The Illinois Supreme Court has determined that a homeowners insurer may not depreciate labor costs in calculating the actual cash value (ACV) after a loss under the policy. The case is Sproull v. State Farm Fire & Cas. Co., 2021 IL 126446.

Jarret Sproull was insured under a homeowner's policy that provided replacement cost coverage for structural damage. Under the policy terms, covered losses were paid in two parts; an ACV payment and then a replacement cost value (RCV) payment if repairs or replacements were completed within two years and the insurer was notified in a timely manner. The policy failed to define "actual cash value."

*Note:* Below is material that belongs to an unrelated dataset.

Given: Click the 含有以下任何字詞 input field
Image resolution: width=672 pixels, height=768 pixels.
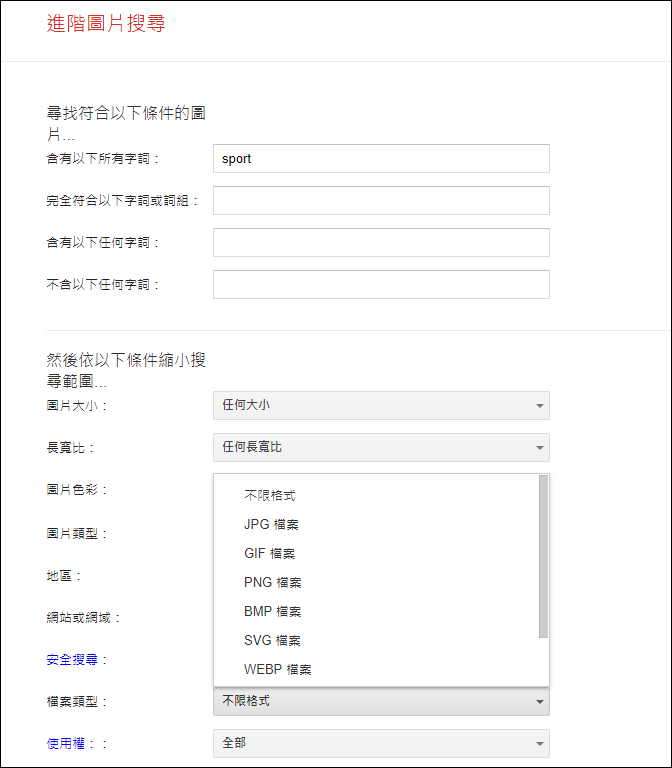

According to Sproull's complaint, he suffered wind damage to his residence and timely submitted a claim for property damage to State Farm requesting payment for the loss. State Farm's adjuster determined that the building sustained a covered loss with an RCV of over $1,700. In calculating ACV, State Farm took the RCV and subtracted the $1,000 deductible and $394.36, including taxes, for depreciation. The ACV payment came to $317.18. Sproull claimed he was underpaid on his ACV payment because State Farm depreciated labor, which is tangible and thus not subject to wear, tear, and obsolescence. He further argued that labor should not have been depreciated because it was not susceptible to aging or wearing and its value did not diminish over time.